Set of tasks
1. In the rift modeling passage, which code was used to run the numerical experiments?
2. Please copy from the rift modeling passage the part that opens with the words containing "Here, we use" and closes with "and rifted margins.", reproducing it word for word.

Here, we use recent observations from the Labrador rifted margin5 and thermo-mechanical modelling to examine the effects of variations in pre-rift lithosphere rheology on rift evolution and margin architecture. The numerical design and assessment are directly informed by the geological and geophysical constraints on pre-rift and syn-rift evolution, which are outlined above (see also Supplementary Notes 1–3). Our investigation reveals that inherited variations in lithosphere thickness, thermal structure and composition can reproduce key first-order observations from the Labrador Sea and should be considered when examining segmentation in rifts and rifted margins.

Results

To examine the effects of these observed variations of lithospheric thickness, composition, and thermal structure on rift segmentation and margin architecture, we have developed thermo-mechanical models that assimilate the unique onshore geophysical constraints for each domain (Supplementary Fig. 1). While the observations sufficiently constrain first-order variations of crustal and lithospheric thickness (Supplementary Note 2), the rheology of distinct crustal layers is largely unknown. Consequently, a robust sensitivity analysis is necessary to account for the uncertainties in both crustal rheological layering and rates of extension. Given the extensive computational requirements of high-resolution 3-D simulations, our analysis uses a combination of 2-D and 3-D models, with the 2-D models constructed to represent the southern, central, or northern margin segments. We conduct the numerical experiments using the open-source finite element code ASPECT (v2.1.0-pre)43,44, which is capable of efficiently solving for highly non-linear 3-D lithospheric deformation. The full results of the sensitivity analysis (Supplementary Movie 112) and model parameters (Supplementary Table 2) are presented in the Supplementary Information.

Recorded data

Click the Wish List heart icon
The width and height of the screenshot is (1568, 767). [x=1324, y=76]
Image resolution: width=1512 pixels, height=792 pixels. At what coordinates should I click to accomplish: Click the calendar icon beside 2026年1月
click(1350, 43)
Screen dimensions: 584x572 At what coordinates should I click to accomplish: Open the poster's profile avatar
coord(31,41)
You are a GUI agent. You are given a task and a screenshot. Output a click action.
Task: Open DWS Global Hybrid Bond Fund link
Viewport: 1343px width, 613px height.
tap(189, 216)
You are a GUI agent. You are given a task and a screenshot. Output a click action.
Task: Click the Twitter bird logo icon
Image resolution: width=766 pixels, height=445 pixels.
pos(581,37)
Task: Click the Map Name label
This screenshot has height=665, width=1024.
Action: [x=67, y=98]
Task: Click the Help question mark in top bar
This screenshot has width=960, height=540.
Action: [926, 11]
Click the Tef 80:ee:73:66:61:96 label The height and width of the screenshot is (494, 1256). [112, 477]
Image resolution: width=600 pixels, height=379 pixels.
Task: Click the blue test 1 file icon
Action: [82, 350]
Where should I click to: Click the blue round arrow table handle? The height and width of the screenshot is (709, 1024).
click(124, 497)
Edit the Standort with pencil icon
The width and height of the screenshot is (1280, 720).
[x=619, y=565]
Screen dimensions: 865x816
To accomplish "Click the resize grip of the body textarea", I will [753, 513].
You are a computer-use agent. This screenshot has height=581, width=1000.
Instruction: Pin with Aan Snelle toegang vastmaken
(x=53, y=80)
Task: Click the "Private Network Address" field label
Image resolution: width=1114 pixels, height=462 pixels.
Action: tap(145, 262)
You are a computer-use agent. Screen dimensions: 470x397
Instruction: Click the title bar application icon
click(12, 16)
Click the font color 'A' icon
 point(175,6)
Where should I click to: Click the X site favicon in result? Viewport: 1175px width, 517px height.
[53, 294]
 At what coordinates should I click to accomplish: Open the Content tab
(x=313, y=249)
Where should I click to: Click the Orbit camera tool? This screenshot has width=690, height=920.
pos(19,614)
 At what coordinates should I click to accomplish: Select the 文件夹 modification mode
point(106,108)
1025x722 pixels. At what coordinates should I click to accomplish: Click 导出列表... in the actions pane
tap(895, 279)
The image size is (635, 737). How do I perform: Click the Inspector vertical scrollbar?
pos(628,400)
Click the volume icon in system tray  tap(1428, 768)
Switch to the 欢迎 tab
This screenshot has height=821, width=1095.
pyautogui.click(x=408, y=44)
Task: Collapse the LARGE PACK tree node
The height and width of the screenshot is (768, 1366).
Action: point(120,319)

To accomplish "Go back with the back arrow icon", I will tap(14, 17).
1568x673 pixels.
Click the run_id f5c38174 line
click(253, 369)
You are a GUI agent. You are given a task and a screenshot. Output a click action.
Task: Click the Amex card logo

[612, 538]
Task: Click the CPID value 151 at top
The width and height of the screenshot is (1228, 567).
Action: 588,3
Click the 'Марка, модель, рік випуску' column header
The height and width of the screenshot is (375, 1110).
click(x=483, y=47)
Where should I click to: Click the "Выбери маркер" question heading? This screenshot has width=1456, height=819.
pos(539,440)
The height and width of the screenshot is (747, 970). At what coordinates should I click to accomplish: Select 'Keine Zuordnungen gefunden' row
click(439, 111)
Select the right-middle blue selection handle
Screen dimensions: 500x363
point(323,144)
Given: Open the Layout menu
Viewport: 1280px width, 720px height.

Answers provided
1. The open-source finite element code ASPECT (v2.1.0-pre).

2.
Here, we use recent observations from the Labrador rifted margin5 and thermo-mechanical modelling to examine the effects of variations in pre-rift lithosphere rheology on rift evolution and margin architecture. The numerical design and assessment are directly informed by the geological and geophysical constraints on pre-rift and syn-rift evolution, which are outlined above (see also Supplementary Notes 1–3). Our investigation reveals that inherited variations in lithosphere thickness, thermal structure and composition can reproduce key first-order observations from the Labrador Sea and should be considered when examining segmentation in rifts and rifted margins.